12. Summary & Comparison Table
| Algorithm | Memory | Complete? | Optimal? | Moves Downhill? | Key Idea |
|---|---|---|---|---|---|
| Hill Climbing | O(1) | No | No | Never | Always pick the best neighbor |
| Stochastic HC | O(1) | No | No | Never | Randomly pick among uphill neighbors |
| Random Restart HC | O(1) | Probabilistically | No | Never | Restart from random states |
| Simulated Annealing | O(1) | Prob. (if slow enough) | Prob. (if slow enough) | Yes (decreasing over time) | Accept bad moves with decreasing probability |
| Local Beam Search | O(k) | No | No | Never | Keep top k states across all successors |
| Stochastic Beam | O(k) | No | No | Never | Random selection biased toward good states |
| Genetic Algorithm | O(k) | No | No | Effectively yes (via crossover/mutation) | Evolve a population using selection, crossover, mutation |
| Gradient Descent | O(n) | No | No (local min) | No (follows gradient) | Move in direction of steepest descent |
The Big Takeaways
- Local search is for optimization - when the path doesn’t matter, just the final answer.

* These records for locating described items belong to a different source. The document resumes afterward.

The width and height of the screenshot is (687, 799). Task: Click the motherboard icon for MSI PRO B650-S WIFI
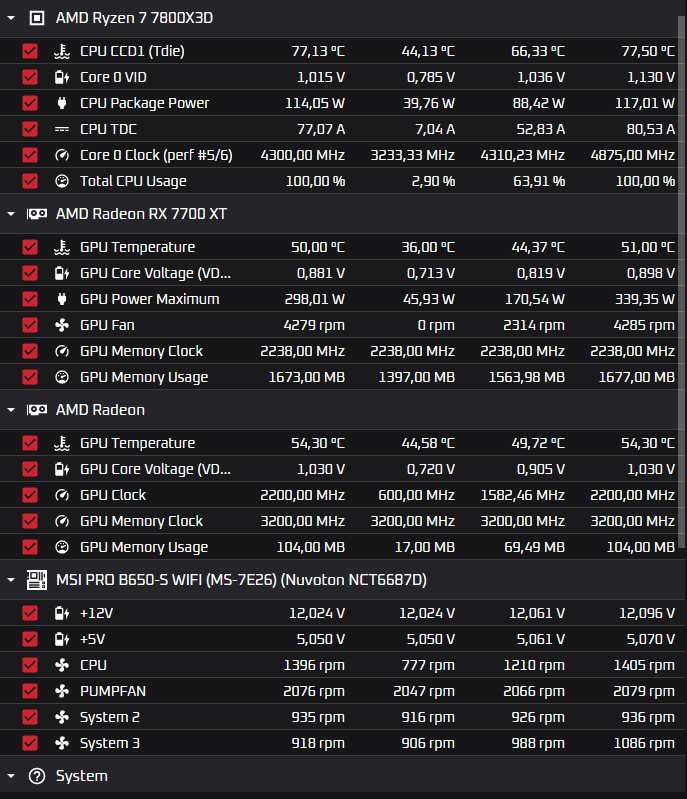click(x=37, y=580)
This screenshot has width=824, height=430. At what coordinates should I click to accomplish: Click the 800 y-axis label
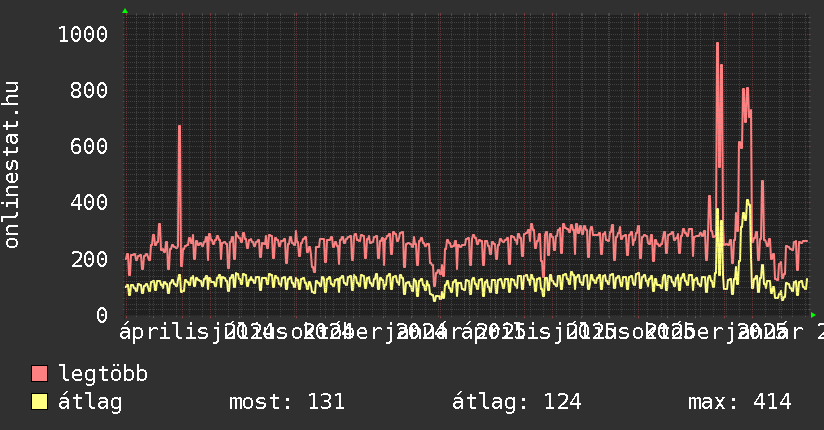[89, 91]
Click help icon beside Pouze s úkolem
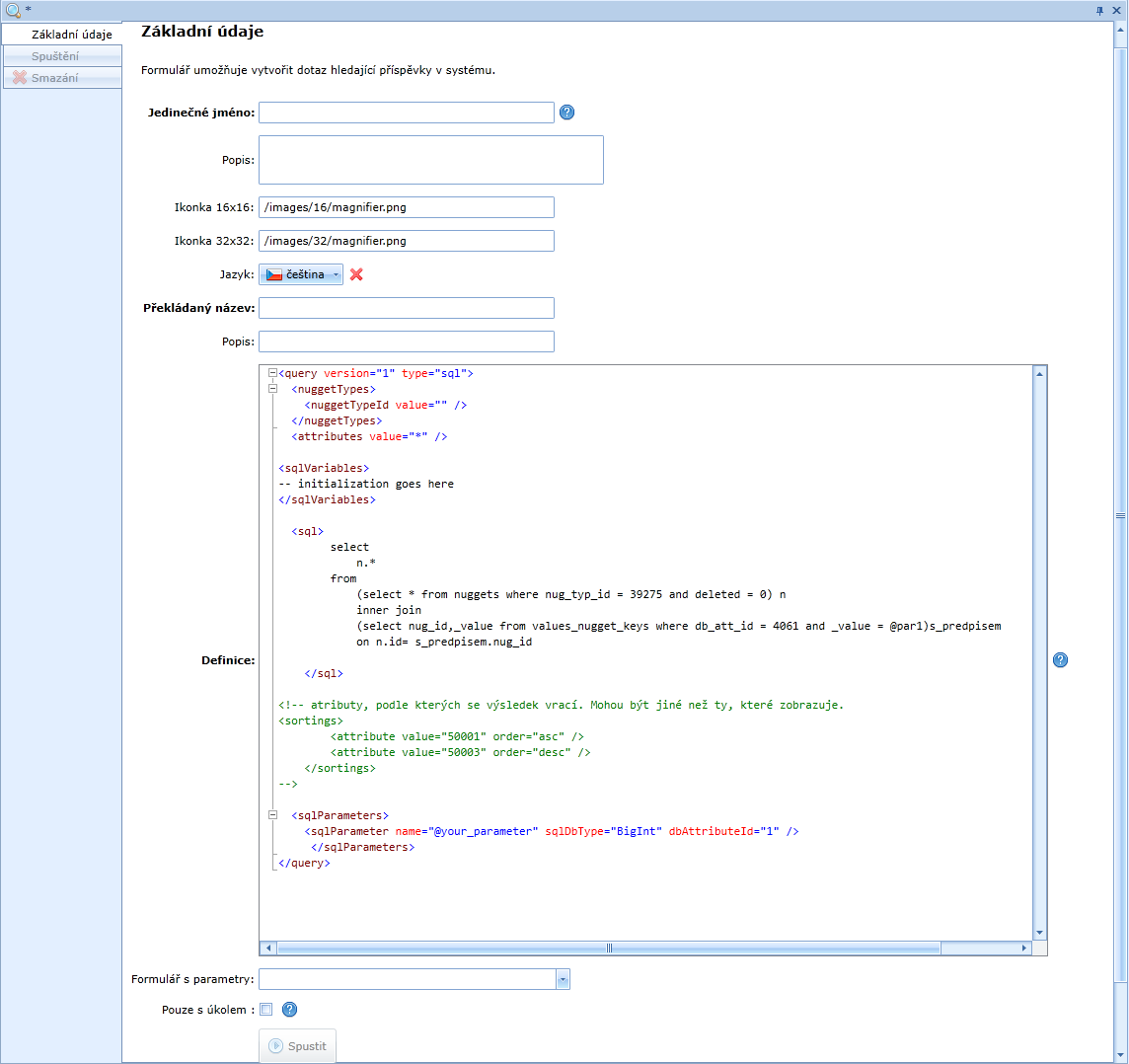This screenshot has height=1064, width=1129. (x=289, y=1010)
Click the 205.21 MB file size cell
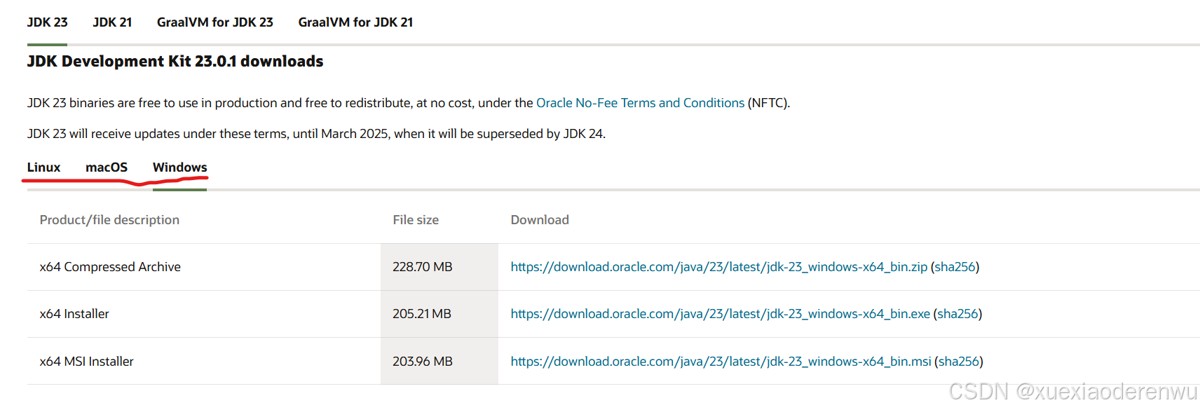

- The fundamental tension is between exploration (trying new areas) and exploitation (improving what you have).
- Hill climbing is simple but fragile - it gets stuck easily.
- Simulated annealing adds controlled randomness - it can escape local optima.
- Beam search adds memory - keeping multiple states provides more coverage.
- Genetic algorithms add recombination - combining good partial solutions from different states.
- Gradient descent leverages calculus - when you can compute derivatives, it’s the tool of choice.
- All of these (except SA with perfect schedule) lack completeness and optimality guarantees in practice. But they work remarkably well on real problems!
These notes cover all material from the COMP 341 Local Search lecture slides (Slides 1–44). Good luck studying!